> **PAGE**
▶

Nous devons bien plus que de « transition énergétique » appeler à un « bouleversement énergétique », immédiat.

Nous devons définir des priorités : nous devons dire non à une concentration des pouvoirs dans les « GAFAs ». Pourquoi ? Parce qu’il est inimaginable que des systèmes ainsi concentrés puissent formater les gens et les sociétés. La richesse de l’intelligence héritée par ces firmes, Apple, Amazon et les autres, ce n’est pas une richesse d’intelligence créée par une seule génération de chercheurs à un temps donné, en quelques années, par des « génies ». C’est l’héritage de générations qui ont travaillé sous l’ère industrielle : il s’est trouvé capté à un endroit, grâce au financement aux Etats-Unis de systèmes de recherche, et soudainement développé. Mais cela ne leur appartient pas ; c’est un patrimoine commun. Elles n’ont pas tout inventé. Elles ont hérité, capté l’héritage. Pour faire face à cette captation, il faut des Etats, des nations, des institutions, et des communautés qui puissent dire non.

Première base, premier fondement donc : d’abord et avant tout, la société.

Un deuxième axe : le moteur de l’économie de la réciprocité

Deuxième piste et deuxième fondement, qui nous réunit, c’est le moteur : il nous faut bien sur une économie.

ar l’homme créée, l’homme vit. Nous sommes dans la chair et dans le sang, et nous devons extraire des difficultés quotidiennes des pans entiers de la population. Nous avons à coté de ce préalable de l’écologie humaine, à cet égard, aussi un axe clair : l’économie de la réciprocité.

Cette économie de la réciprocité, elle est une rupture avec tout le système économique et financier tel qu’il fonctionne depuis 35 ans, qui a été imposé comme idéologie dominante.

C’est un sujet majeur que d’y opposer un autre projet économique.

Comme l’ont énoncé hier, à l’occasion des tables rondes, Bruno Roche et Pierre-Yves Gomez, nous avons aujourd’hui des outils dont nous savons qu’ils sont dans le champs du possible.

◀

> **DONNÉES RECUEILLIES**

▶

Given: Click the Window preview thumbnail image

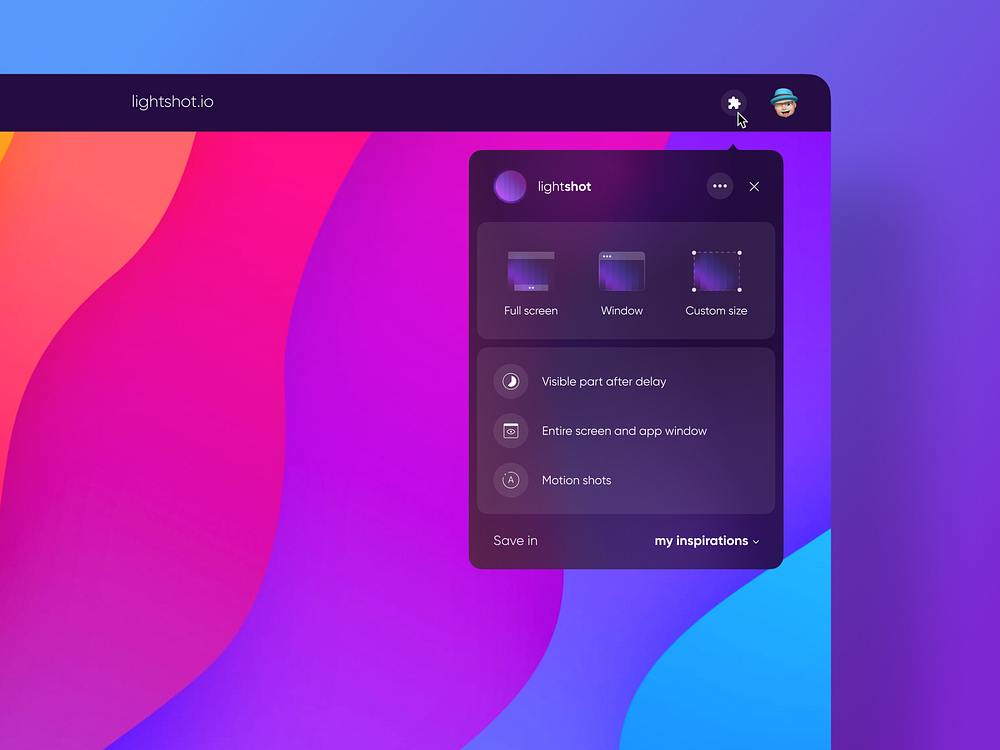Looking at the screenshot, I should (x=621, y=265).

◀

> **EXERCICES**
(1) Reformulez sous forme de liste le paragraphe du texte sur l'économie de la réciprocité qui commence par « Nous devons définir des priorités », en gardant ses faits principaux.
(2) Poursuivez le texte sur l'économie de la réciprocité en deux ou trois paragraphes, à partir de sa dernière phrase.

> **RÉPONSES PAR EXERCICE**
(1)
- Il faut définir des priorités, dont le refus d'une concentration des pouvoirs dans les « GAFAs ».
- Il est inimaginable que des systèmes aussi concentrés puissent formater les gens et les sociétés.
- L'intelligence dont ont hérité ces firmes (Apple, Amazon et les autres) n'a pas été créée en quelques années par une seule génération de chercheurs ou par des « génies ».
- Elle est l'héritage de générations qui ont travaillé sous l'ère industrielle. Cet héritage a été capté à un endroit grâce au financement de systèmes de recherche aux États-Unis, puis soudainement développé.
- Ce savoir ne leur appartient pas : c'est un patrimoine commun. Ces firmes n'ont pas tout inventé, elles ont capté l'héritage.
- Pour faire face à cette captation, il faut des États, des nations, des institutions et des communautés capables de dire non.

(2)
Il ne s’agit pas de prôner et de défendre la décroissance pour la décroissance. Il s’agit d’avoir une nouvelle conception de la richesse, de la gouvernance des entreprises, de la répartition, et de l’entreprise elle-même comme un lieu de création collective respectueuse des hommes, des biens et du monde.

Et nous proposerons des choses très concrètes que nous allons travailler à l’occasion d’une prochaine convention thématique : Bruno Roche et ses équipes ont démontré depuis 7ans que si les entreprises investissent dans les relations dans leurs territoires, dans leurs sous-traitants, leurs fournisseurs, dans les villes, les régions et pays dans lesquelles elles sont implantées, dans le respect de leur environnement, dans la densité sociologique qui les environne, les richesses qu’elles créent sont supérieures. Les Etats doivent encourager très fermement ces entreprises à le faire, par des systèmes fiscaux discriminants, par des règles et des normes très précises : c’est tout à fait possible même dans un système commercial ouvert à l’international ; c’est possible ici et maintenant, en France.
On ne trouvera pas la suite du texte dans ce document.